SELECTED EXCERPT:
◇ ◇ ◇

He said the agency's staff has been cut by one-third, while its budget for advertising, attending trade shows and sales trips was slashed in half. Total full-time staff is down to 18 from 28, and the number of salespeople was cut from six to four.
The agency's total budget is $2 million, with two-thirds for programming and marketing.
"I can assure you that the phone doesn't ring a lot here," he said. "The continued loss of revenue to solicit groups is going to take its toll as we enter this year."
Geiger said the agency is talking with the county Administration and the Erie County Legislature about restoring some funding in 2007, and then dedicating the full hotel bed tax to the bureau in 2008 to cover its operations and the convention center's debt. This year, the 5 percent bed tax is estimated to bring in $6.3 million.
Still, the bureau's budget would trail other regional cities. Pittsburgh and Baltimore each spend $9 million, Cleveland's budget is $7 million, and Columbus spends $6.5 million.
"We're being outspent," Geiger said. "The public makes decisions on where they want to go for a weekend getaway or vacation. They've got to see your advertising and read about you in order to make a decision to come to your marketplace."

◇ ◇ ◇

MATERIAL PROVIDED:
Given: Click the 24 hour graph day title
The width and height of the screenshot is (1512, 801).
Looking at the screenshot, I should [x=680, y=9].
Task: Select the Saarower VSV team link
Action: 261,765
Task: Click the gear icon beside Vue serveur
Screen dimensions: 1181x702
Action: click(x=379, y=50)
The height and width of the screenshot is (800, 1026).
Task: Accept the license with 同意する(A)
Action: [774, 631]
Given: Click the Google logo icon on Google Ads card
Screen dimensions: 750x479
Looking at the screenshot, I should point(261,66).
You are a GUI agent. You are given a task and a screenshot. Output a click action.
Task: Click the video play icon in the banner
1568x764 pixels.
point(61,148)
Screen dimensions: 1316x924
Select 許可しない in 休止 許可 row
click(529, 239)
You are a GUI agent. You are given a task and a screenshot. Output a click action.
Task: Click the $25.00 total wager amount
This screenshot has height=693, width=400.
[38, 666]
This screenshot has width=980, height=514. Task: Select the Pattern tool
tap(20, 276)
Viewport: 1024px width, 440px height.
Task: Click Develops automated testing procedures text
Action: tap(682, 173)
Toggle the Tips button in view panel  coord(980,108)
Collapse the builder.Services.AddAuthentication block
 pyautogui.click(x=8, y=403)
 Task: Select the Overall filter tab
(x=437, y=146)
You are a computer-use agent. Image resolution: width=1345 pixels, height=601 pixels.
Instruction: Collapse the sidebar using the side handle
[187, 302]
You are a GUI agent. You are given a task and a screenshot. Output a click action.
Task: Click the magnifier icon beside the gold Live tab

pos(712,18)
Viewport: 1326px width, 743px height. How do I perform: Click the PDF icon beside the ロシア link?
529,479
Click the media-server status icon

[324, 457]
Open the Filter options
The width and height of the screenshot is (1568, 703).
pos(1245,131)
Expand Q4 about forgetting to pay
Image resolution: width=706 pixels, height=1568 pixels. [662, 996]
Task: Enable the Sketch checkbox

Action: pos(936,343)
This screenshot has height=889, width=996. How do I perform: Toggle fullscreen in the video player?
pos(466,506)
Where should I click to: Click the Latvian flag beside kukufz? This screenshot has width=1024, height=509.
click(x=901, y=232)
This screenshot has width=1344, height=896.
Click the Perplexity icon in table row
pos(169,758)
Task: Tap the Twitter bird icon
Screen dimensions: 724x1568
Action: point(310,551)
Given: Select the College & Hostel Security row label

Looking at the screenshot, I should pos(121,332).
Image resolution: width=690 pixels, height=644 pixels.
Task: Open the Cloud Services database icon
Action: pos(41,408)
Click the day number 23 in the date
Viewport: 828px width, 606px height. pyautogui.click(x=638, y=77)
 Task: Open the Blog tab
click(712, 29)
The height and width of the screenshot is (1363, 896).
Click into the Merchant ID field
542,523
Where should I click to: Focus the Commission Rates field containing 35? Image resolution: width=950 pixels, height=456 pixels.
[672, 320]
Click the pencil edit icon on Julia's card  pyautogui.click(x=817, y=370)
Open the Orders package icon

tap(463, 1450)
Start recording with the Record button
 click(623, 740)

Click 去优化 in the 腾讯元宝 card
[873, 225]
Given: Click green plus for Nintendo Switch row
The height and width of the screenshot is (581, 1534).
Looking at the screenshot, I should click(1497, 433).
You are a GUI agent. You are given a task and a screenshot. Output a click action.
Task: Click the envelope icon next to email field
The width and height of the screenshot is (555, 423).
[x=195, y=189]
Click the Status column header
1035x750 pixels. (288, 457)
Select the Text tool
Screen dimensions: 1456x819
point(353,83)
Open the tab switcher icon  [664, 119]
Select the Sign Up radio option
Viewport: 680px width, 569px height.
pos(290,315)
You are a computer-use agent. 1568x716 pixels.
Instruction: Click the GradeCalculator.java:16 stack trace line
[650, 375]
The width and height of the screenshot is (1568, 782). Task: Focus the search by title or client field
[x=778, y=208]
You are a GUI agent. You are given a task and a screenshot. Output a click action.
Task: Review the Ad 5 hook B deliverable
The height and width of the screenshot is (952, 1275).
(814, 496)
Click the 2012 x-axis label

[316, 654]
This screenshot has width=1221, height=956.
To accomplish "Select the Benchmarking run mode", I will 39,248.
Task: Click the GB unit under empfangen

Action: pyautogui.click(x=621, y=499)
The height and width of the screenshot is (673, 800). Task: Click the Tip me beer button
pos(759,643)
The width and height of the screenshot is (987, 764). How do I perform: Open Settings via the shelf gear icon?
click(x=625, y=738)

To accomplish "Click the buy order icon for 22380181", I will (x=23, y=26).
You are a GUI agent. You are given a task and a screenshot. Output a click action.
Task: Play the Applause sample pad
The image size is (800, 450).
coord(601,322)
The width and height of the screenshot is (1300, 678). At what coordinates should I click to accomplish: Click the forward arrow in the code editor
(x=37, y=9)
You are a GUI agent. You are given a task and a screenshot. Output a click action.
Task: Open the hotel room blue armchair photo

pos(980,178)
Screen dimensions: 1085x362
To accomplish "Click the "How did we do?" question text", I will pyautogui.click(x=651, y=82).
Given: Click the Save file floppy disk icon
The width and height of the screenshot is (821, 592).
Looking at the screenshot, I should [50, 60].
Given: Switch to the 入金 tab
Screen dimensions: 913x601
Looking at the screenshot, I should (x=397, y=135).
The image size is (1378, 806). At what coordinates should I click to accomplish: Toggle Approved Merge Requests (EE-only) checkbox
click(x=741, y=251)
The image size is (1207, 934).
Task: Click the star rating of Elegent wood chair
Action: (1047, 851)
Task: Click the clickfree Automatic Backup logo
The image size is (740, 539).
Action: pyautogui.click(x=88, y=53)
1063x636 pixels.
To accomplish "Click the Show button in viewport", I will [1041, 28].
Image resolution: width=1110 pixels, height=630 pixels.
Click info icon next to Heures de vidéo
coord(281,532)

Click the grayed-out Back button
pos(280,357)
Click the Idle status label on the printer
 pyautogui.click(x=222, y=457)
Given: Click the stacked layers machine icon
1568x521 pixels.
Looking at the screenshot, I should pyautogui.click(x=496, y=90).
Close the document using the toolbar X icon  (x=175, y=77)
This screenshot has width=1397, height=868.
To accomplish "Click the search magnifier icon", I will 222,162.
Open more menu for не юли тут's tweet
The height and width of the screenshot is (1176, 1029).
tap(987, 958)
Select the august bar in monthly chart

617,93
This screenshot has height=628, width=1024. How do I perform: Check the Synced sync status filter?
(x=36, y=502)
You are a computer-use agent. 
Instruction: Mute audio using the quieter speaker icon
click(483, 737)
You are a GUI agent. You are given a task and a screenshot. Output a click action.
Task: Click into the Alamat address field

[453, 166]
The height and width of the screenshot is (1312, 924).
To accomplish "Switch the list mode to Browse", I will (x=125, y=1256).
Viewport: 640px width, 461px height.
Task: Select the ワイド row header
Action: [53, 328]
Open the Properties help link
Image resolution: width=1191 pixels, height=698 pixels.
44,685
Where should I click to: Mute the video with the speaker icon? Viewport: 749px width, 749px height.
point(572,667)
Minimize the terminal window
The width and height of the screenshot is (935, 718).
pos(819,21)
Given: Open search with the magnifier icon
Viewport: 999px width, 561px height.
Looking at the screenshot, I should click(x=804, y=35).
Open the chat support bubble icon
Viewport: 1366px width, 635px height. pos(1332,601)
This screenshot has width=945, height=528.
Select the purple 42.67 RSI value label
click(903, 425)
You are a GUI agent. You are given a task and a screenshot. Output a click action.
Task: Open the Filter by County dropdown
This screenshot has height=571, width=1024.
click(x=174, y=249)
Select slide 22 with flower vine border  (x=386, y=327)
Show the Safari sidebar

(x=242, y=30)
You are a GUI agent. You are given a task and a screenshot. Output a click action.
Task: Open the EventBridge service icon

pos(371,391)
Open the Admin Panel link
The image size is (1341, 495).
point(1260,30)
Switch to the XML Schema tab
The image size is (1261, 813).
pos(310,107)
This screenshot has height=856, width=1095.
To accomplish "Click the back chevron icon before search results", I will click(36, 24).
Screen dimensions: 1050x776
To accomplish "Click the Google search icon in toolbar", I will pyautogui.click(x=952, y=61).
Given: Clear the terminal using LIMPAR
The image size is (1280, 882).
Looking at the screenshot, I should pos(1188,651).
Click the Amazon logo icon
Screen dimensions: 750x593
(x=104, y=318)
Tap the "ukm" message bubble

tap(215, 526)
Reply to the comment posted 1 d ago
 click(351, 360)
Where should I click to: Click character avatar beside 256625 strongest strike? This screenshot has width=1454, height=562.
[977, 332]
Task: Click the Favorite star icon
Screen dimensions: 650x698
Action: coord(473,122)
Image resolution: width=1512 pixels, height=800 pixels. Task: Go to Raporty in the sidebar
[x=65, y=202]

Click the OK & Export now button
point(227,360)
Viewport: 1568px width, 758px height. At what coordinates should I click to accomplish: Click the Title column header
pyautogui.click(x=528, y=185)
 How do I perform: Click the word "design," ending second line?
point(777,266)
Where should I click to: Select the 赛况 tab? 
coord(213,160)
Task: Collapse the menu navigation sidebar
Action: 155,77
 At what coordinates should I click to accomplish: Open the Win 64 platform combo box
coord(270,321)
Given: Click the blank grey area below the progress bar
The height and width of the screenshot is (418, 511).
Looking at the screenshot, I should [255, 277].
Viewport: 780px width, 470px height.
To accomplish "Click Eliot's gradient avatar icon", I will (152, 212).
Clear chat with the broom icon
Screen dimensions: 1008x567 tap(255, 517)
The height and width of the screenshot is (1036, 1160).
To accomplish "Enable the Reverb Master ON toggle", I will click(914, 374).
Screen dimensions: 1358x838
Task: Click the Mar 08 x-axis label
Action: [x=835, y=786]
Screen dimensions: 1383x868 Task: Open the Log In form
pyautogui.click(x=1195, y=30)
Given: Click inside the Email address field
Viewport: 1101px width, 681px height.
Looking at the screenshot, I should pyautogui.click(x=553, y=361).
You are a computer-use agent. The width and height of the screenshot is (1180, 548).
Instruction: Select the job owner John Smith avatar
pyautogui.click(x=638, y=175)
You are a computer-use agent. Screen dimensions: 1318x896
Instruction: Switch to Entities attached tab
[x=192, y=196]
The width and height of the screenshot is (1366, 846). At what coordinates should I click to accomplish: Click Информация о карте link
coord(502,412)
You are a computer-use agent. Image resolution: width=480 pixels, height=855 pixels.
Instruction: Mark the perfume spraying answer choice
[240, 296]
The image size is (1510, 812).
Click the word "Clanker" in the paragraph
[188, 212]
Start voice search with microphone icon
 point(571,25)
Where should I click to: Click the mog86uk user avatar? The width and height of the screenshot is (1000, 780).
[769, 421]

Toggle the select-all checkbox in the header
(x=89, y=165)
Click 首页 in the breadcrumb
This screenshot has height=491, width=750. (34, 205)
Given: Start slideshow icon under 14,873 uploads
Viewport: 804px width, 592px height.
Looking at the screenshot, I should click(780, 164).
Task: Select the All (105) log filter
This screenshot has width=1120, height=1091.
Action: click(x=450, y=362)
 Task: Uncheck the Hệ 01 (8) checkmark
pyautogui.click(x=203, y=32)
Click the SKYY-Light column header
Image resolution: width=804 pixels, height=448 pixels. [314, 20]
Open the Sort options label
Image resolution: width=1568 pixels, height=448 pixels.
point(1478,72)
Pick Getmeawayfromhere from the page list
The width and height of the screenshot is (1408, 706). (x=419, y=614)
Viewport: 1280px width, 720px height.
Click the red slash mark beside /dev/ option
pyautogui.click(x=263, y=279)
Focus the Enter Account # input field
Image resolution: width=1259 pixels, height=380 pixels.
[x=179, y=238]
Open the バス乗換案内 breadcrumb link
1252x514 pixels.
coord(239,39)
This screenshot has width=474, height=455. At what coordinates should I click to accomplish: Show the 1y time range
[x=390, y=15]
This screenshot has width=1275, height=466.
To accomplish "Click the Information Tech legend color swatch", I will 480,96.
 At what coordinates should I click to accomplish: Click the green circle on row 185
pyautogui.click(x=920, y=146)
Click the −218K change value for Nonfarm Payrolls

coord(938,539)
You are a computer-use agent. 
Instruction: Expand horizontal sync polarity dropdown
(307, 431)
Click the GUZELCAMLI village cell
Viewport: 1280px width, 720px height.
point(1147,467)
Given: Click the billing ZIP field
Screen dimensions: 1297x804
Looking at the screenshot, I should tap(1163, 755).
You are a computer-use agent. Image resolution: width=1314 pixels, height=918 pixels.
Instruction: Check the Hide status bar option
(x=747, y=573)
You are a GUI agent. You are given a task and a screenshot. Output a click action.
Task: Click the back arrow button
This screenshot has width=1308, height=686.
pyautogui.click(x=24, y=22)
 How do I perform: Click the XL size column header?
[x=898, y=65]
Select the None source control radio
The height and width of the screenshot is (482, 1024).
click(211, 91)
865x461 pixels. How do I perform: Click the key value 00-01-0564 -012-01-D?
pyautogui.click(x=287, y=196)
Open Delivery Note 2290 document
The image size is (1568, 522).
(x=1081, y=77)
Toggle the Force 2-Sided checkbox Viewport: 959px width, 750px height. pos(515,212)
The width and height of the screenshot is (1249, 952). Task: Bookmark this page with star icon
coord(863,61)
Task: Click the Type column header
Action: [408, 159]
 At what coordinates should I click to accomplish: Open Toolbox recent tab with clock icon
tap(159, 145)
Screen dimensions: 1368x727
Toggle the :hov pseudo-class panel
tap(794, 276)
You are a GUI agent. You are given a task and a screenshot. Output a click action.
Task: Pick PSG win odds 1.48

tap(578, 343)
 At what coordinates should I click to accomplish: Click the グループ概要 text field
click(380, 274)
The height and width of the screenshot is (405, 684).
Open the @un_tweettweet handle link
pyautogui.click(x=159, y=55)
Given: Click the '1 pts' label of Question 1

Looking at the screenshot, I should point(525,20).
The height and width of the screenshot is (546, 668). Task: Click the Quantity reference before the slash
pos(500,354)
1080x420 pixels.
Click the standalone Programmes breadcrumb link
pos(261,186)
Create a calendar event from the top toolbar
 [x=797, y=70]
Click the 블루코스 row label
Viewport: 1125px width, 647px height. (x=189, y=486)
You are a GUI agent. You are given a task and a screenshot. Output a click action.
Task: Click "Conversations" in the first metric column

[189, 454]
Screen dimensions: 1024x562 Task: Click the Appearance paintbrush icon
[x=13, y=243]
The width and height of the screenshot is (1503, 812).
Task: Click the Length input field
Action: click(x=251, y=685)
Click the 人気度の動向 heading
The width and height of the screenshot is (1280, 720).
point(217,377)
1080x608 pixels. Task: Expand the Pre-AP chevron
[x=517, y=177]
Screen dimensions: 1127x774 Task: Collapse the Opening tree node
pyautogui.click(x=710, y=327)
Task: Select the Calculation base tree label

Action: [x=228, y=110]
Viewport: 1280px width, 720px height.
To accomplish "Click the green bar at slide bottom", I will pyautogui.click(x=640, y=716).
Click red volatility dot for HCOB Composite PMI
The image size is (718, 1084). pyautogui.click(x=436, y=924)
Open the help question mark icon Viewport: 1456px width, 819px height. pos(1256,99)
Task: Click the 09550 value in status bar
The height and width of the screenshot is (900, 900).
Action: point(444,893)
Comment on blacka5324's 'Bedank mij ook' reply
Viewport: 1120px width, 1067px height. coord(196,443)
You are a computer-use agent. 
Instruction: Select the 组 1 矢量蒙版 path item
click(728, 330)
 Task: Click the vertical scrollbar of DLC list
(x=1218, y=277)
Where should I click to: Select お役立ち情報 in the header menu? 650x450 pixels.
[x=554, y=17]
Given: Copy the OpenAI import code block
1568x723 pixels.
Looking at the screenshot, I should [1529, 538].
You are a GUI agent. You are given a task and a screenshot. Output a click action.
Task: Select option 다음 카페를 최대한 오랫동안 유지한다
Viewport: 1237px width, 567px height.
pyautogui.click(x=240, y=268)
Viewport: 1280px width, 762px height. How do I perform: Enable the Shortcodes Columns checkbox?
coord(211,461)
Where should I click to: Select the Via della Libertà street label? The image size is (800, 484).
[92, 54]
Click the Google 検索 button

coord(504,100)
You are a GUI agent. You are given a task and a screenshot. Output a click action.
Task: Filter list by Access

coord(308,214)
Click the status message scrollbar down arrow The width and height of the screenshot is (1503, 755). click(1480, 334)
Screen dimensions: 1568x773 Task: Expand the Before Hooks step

◇ ◇ ◇

Please translate this sentence from the excerpt on the bureau's budget into Spanish: "This year, the 5 percent bed tax is estimated to bring in $6.3 million."

Este año, se estima que el impuesto hotelero del 5 por ciento recaudará 6,3 millones de dólares.